KESEHATAN – Banyak orang tua yang masih menganggap remeh penyakit campak pada anak dan menyamakannya dengan cacar air atau flu biasa. Padahal, secara medis, campak atau measles adalah infeksi virus serius yang dapat menyerang sistem pertahanan tubuh secara menyeluruh.
Dokter Spesialis Anak RS Sari Asih Cipondoh, dr. Yuli Amuntiarini, Sp.A, menyebutkan bahwa campak bukanlah sekadar bintik merah biasa. Jika tidak ditangani dengan tepat dan cepat, penyakit ini dapat memicu berbagai komplikasi berat yang berdampak jangka panjang, bahkan mengancam nyawa.
Berikut adalah bahaya komplikasi campak pada anak yang wajib diwaspadai:
1. Diare Berat dan Risiko Dehidrasi
Diare merupakan komplikasi yang paling umum terjadi pada penderita campak. Namun, pada kasus campak, diare yang muncul sering kali bersifat berat dan persisten.
• Risiko: Kehilangan cairan tubuh secara cepat yang menyebabkan dehidrasi.
• Dampak: dr Yuli memperingatkan bahwa jika dehidrasi tidak segera diatasi, fungsi organ tubuh dapat terganggu. Dalam kondisi ekstrem, hal ini dapat berujung pada kematian, terutama pada balita yang memiliki cadangan cairan tubuh lebih sedikit.
2. Pneumonia (Infeksi Paru-Paru)
Pneumonia adalah penyebab kematian tersering akibat campak pada anak-anak.

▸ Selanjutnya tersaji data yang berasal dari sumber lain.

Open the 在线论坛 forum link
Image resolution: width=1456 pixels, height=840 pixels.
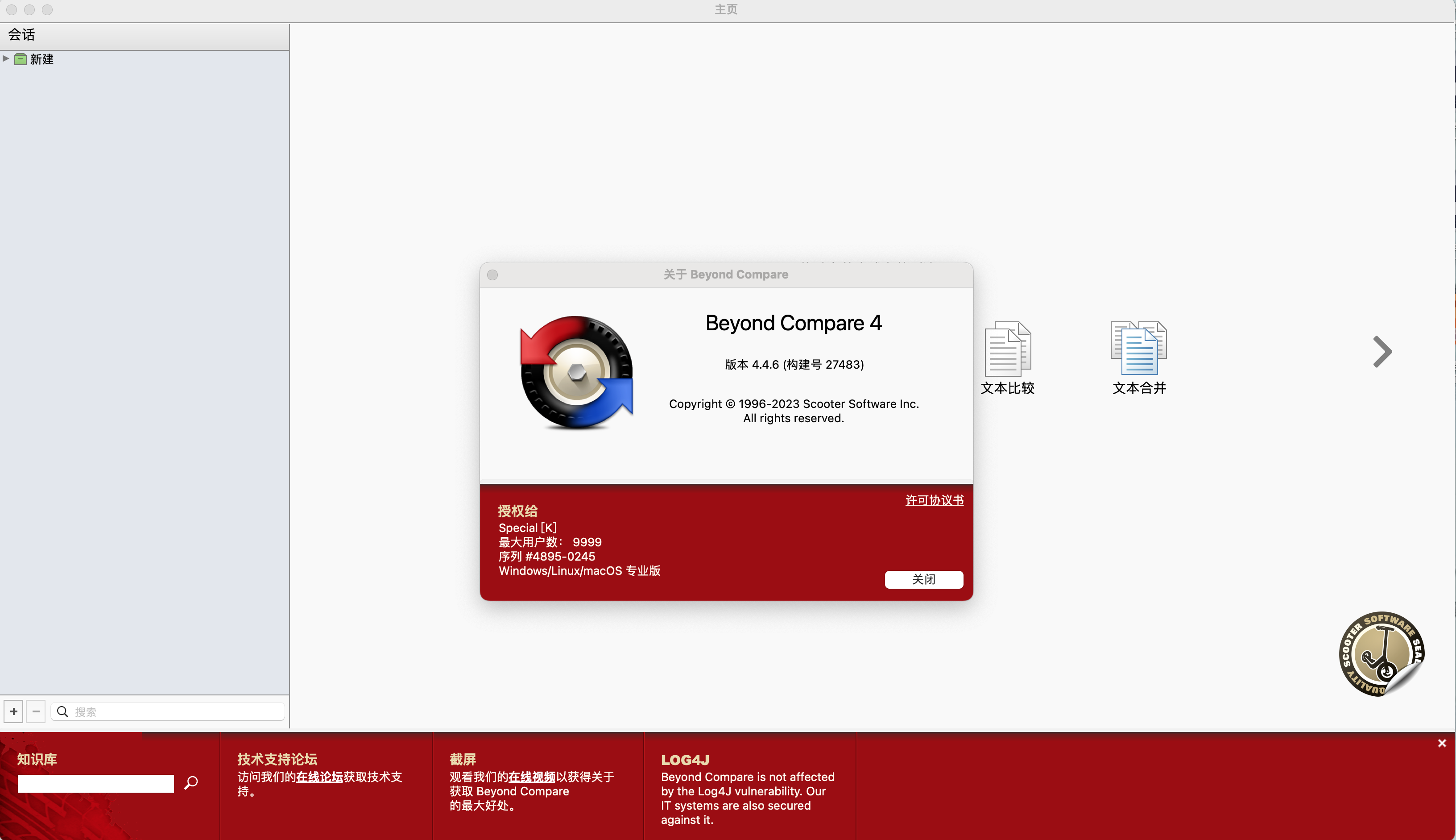pos(319,777)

Virus campak melemahkan sistem imun secara drastis, sehingga bakteri atau virus lain lebih mudah menyerang saluran pernapasan.
• Gejala: Waspadai jika anak mengalami sesak napas, napas cepat disertai batuk terus menerus.
• Bahaya: Infeksi ini menyebabkan kantung udara di paru-paru meradang dan berisi cairan, sehingga si kecil kesulitan mendapatkan oksigen yang cukup, bahkan pneumonia bisa menyebabkan kegagalan pernafasan pada anak dengan campak.
3. Ensefalitis (Radang Otak)
Salah satu komplikasi yang paling ditakuti adalah ensefalitis atau pembengkakan pada otak. Kondisi ini bisa terjadi segera setelah terinfeksi atau muncul beberapa hari kemudian.